Start of Block

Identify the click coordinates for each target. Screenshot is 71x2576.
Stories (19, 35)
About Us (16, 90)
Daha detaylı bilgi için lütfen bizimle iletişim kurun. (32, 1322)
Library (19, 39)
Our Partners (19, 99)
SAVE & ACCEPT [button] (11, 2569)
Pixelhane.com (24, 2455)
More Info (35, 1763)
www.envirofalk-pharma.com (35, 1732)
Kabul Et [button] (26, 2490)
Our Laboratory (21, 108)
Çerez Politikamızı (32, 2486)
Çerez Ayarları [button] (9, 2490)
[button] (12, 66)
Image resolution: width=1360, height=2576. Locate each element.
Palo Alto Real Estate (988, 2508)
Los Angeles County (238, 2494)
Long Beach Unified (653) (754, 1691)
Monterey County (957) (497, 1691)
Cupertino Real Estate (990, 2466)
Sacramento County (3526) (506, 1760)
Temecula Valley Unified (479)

End of Block

* _Work instruction_:
Return all lines in the data that include the word "button".

* _Result for this task_:
SAVE & ACCEPT [button] (11, 2569)
Kabul Et [button] (26, 2490)
Çerez Ayarları [button] (9, 2490)
[button] (12, 66)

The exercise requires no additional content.